One of the main ways dietary fiber apparently helps counter obesity is through boosting satiety, the tendency to delay eating after a meal is finished. There are several possible mechanisms. The viscous nature of soluble fibers in the gastrointestinal tract, in addition to physically swelling and filling up the stomach, also contributes to slowing the glycemic response. This has been shown to prolong the elevation of cholecystokinin, a hormone that stimulates the release of pancreatic enzymes, thus prolonging satiety. The presence of fibers in the gut also stimulate the release of a peptide called peptide YY (PYY), which has been demonstrated to reduce appetite. Some fibers, such as resistant starch and others, also have been shown to trigger other chemical reactions that give the sense of fullness and reducing hunger—in some cases, from dinner through until breakfast the following day.
Decades of research still have revealed what might be only the tip of the iceberg with respect to the health benefits of fiber. The healthy bacteria that populate the intestines are collectively known as probiotics. These probiotics (and there are many different types) generally feed on soluble or fermentable fibers. When the soluble or fermentable fibers function as probiotic food, they are collectively known as prebiotics.
The probiotics that thrive off these prebiotic fibers have become so
interesting to the research world that they have taken on their own, holistic designation known as the gut microbiota. A second term commonly used is microbiome, although some scientists use that term to describe the “collective genomes of the microorganisms that reside in an environmental niche,” and use microbiota to refer “to the microorganisms themselves.”

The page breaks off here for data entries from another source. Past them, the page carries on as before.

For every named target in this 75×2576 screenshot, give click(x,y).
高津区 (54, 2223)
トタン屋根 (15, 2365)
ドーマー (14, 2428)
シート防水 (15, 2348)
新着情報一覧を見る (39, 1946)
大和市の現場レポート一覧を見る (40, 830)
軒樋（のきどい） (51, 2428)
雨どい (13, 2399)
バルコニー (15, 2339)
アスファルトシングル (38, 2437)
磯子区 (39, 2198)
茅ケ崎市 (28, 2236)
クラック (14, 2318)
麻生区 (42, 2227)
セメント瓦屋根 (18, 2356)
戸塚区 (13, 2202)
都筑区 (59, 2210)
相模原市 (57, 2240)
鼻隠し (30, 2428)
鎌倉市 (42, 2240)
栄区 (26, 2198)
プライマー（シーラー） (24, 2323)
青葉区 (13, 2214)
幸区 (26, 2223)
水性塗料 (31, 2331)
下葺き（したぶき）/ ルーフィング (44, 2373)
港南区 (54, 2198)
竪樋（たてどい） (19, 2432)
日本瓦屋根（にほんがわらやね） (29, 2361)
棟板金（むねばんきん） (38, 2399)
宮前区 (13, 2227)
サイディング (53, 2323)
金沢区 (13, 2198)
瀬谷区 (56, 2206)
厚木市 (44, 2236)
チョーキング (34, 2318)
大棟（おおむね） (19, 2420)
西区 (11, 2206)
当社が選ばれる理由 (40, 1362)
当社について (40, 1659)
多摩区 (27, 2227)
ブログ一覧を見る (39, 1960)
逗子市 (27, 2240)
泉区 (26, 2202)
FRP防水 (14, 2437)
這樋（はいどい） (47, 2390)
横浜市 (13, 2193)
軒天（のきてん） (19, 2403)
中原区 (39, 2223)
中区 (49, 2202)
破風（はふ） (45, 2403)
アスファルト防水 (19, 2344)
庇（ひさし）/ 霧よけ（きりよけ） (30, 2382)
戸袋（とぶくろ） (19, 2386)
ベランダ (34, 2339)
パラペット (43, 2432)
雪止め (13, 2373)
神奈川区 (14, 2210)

Microbiota are composed of mostly bacteria, plus some strains of fungi, protozoa, yeasts, viruses, and bacteriophages. The interactions of these microorganisms are not fully understood, but there is ample evidence to suggest they play an indispensible role in human health. Just one example is the fact that healthy gut bacteria synthesize about half of the vitamin K the body needs.
This is so important that infants are given injections of vitamin K to cover them until their new, sterile intestines can produce the bacteria necessary to synthesize the vitamin. In addition, gut microbiota are believed to play a vital role in normal digestive functions; maturation of human immune system to defend against pathogens; and possibly contribute to brain development.
A healthy gut microbiota might be associated with the reduced pathogenesis of many diseases, including infectious diseases, allergy or asthma, inflammatory bowel disease, diabetes, and colon cancer. They even have been implicated in helping balance mood and emotional well-being.